他号機だと、水位低L-2信号で、RCIC、HPCI自動起動、MSIV閉、といった、いわゆるLOCA対応の措置が多重で採られる。さらに水位低下L-1だと低圧系のECCSが作動することになっている。それに、RCICもHPCIも直流電源(バッテリー)があれば動くので、交流電源喪失時には欠かせないはずである。

仮に水位信号が全て「L-L」で発動したら、どうなると思うか?
アラートが止まらない、のではないか?
MSIV閉、D/G起動、HPCI、炉心スプレイ系、格納容器冷却系、RHR、ADS、全部がいっぺんに動くのか?
設計思想として、そんな処理システムになっているとは到底思えないわけだが。


でも、SRVより低圧設定となっているICだけが「圧力高7.13MPa」信号で一番最初に機能する、と?
それなら、他の冷却システムより一番先に利用される可能性と頻度からすれば、ICは最重要機器に他ならないだろうに。単純操作かつ運転は自動化されておらず、停止信号も存在しなければ、どの冷却機構よりも精通してて当然だろうに。
なのに、その運転マニュアルが存在せず、緊急時用のマニュアルを誰も作ろうとしたことさえない、だと?


疑問点5:
1号機の原子炉圧力や水位のチャート類のグラフが、キレイすぎるのはどうして?


恐らく、生データを見たことがある人間ならば、スクラム後でかつMSIV全閉となっている原子炉がどういう変動を見せるのか、というのは分かるのかもしれない。

1秒毎のデータとか、5秒毎のデータなんかであると、振幅が非常に大きく、刻一刻と数字が変動するから、「今どれくらいだ?」と聞かれても、答えようがないくらいに、もの凄く変化するよ、ということのはずだ。喩えて言えば、日々の株価変動(高値-安値)のギザギザを見るようなもの。でも週単位や月単位で見れば、もうちょっと大雑把なグラフ描記となる、みたいな。

東電資料の1号機データが分単位とかだとしても、もっと振れ幅が大きいはず。通常の停止過程での蒸気ラインも給排水ポンプも生きている時の自動制御時のグラフとは、全く異なるものだ、ということ。

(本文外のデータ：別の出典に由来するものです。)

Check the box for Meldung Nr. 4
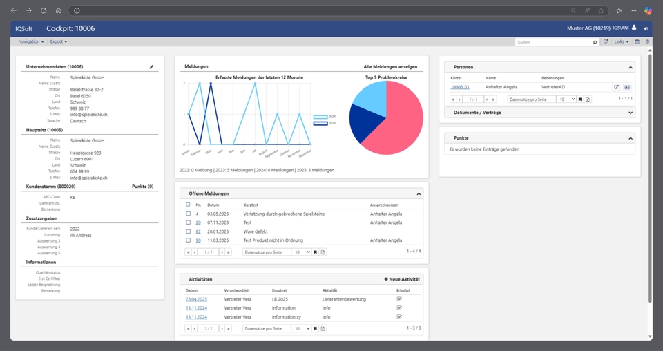The image size is (663, 351). click(188, 214)
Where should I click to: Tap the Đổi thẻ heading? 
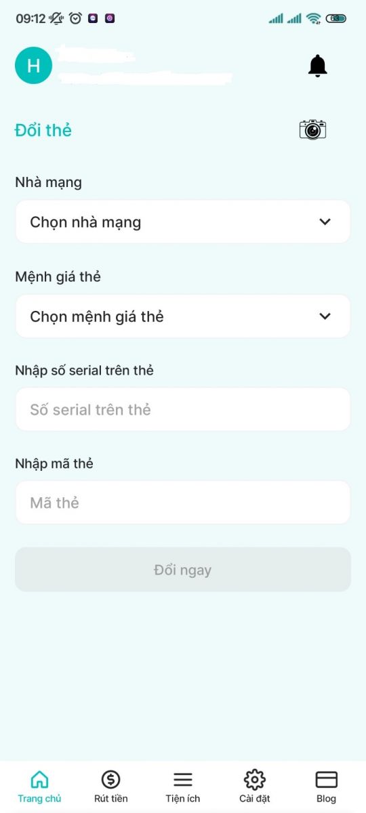(x=43, y=130)
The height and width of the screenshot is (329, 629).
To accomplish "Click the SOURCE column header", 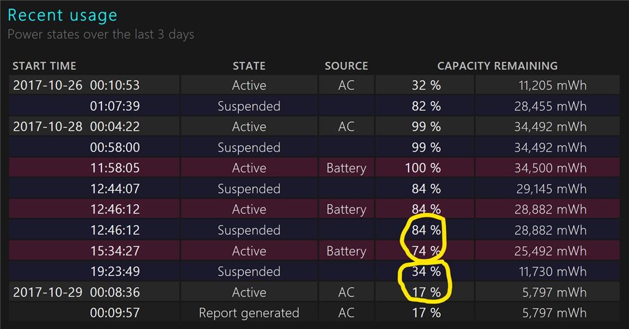I will click(x=346, y=66).
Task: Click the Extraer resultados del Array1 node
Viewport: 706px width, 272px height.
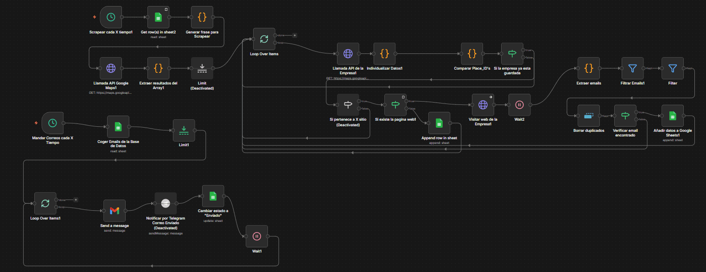Action: pos(158,69)
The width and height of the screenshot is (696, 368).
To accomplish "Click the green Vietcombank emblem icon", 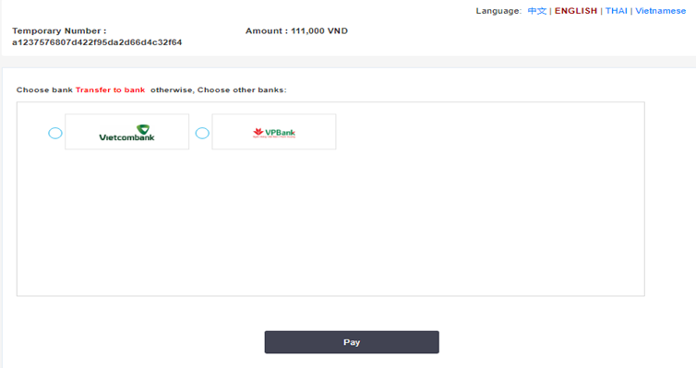I will click(143, 129).
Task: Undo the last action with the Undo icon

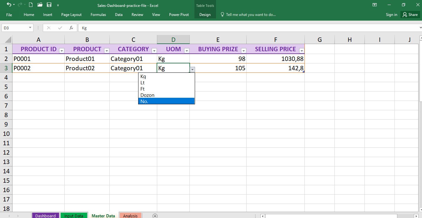Action: pyautogui.click(x=8, y=5)
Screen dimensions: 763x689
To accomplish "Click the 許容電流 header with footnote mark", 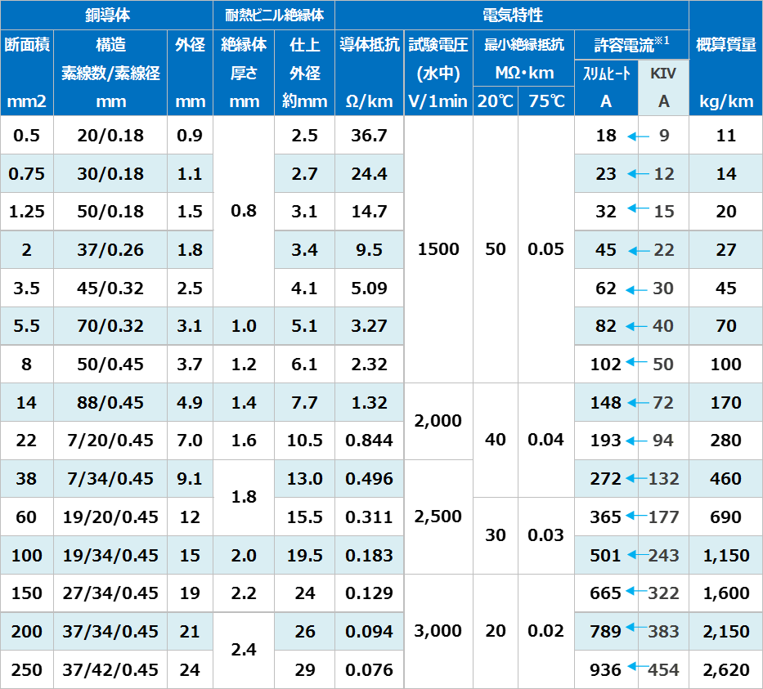I will 631,45.
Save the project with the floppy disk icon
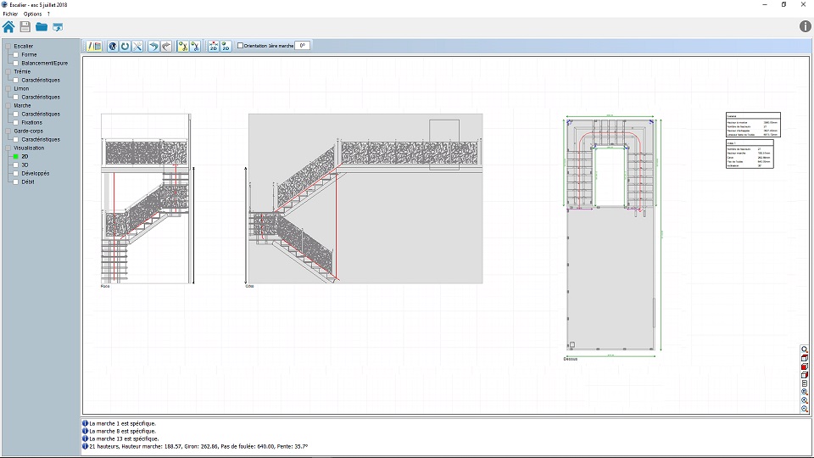The height and width of the screenshot is (458, 814). [25, 27]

人間が判断できるとしても、日々の株価変動とかではなく、一連で眺めてみた時には上昇トレンドとか下降トレンドが認識できるのに似ていて、大きな変動方向を見極める、ということだろう。トレンドと言うのか、モメンタムと言うのか、分からないけれど、変動の方向性、ということである。秒単位のギザギザを見ても難し過ぎて分からないだろう、と。

1号機の原子炉水位や圧力は、変化があまりに乏し過ぎる。まるで理想モデルの計算結果から導出したみたいなグラフではないか、ということ。移動平均みたいな平均値の描記だとしても、水位変動幅はかなり大きいはず。特に、スクラム後(MSIV閉)からの30分や1時間以内だと、もっとぐわんぐわんという変動があっても普通だということ。なのに、IC起動前の14時52分頃で、既にかなり落ち着いており、冷やしてもいないのに安定的なんてことはあり得ない。

手術中の人間の循環変動だって、収縮期-拡張期の動脈圧と心拍数とを描記したら、ギザギザグラフで変動幅が出るだろう。